* [TRY IT]: Present each line of the entries below that holds the word "name".

[[ MATERIAL SUPPLIED open ]]

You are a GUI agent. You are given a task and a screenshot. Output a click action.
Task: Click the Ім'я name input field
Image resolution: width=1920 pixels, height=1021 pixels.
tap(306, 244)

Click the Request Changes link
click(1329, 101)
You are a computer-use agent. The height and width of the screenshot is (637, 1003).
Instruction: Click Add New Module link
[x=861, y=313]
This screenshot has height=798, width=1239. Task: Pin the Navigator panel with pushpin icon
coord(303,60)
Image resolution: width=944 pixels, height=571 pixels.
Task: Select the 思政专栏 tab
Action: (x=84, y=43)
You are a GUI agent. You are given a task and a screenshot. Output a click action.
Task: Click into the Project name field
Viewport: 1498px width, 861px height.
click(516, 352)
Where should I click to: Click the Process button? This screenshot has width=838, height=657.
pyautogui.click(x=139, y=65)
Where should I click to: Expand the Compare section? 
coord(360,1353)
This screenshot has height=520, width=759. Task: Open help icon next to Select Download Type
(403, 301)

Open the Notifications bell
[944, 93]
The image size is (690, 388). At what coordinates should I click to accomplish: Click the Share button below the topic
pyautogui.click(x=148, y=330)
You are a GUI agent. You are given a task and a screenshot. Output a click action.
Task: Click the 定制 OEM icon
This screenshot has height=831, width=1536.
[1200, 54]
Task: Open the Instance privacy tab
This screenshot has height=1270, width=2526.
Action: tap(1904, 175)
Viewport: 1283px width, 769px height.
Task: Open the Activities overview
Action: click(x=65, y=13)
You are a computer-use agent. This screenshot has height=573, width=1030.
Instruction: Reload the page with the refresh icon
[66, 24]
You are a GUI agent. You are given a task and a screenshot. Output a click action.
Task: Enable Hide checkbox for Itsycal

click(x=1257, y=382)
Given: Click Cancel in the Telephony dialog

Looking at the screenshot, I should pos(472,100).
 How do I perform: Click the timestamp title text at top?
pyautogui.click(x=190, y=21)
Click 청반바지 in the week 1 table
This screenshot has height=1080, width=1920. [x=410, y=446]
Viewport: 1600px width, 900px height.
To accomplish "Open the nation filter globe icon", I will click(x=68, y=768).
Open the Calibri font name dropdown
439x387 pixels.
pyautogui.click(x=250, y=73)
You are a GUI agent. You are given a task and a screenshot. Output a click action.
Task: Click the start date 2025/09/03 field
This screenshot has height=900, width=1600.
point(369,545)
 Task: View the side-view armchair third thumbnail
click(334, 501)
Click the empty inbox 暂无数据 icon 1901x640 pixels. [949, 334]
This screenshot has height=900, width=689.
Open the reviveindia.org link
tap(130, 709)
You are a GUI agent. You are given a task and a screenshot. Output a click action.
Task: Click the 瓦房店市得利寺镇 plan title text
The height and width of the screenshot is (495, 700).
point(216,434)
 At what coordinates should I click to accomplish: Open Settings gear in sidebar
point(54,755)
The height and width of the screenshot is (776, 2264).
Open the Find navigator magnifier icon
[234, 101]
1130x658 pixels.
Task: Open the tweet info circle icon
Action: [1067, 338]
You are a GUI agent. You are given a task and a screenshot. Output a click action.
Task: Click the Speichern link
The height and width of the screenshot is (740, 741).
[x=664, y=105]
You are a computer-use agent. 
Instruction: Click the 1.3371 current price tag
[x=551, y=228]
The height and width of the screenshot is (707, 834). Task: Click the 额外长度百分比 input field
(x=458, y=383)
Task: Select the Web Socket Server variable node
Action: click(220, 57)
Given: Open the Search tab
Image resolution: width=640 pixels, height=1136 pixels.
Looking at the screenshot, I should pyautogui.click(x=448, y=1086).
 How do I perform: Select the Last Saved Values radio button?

[[ MATERIAL SUPPLIED closed ]]

* [COMPLETED EXERCISE]:
Task: Click the Ім'я name input field
Task: Click into the Project name field
Open the Calibri font name dropdown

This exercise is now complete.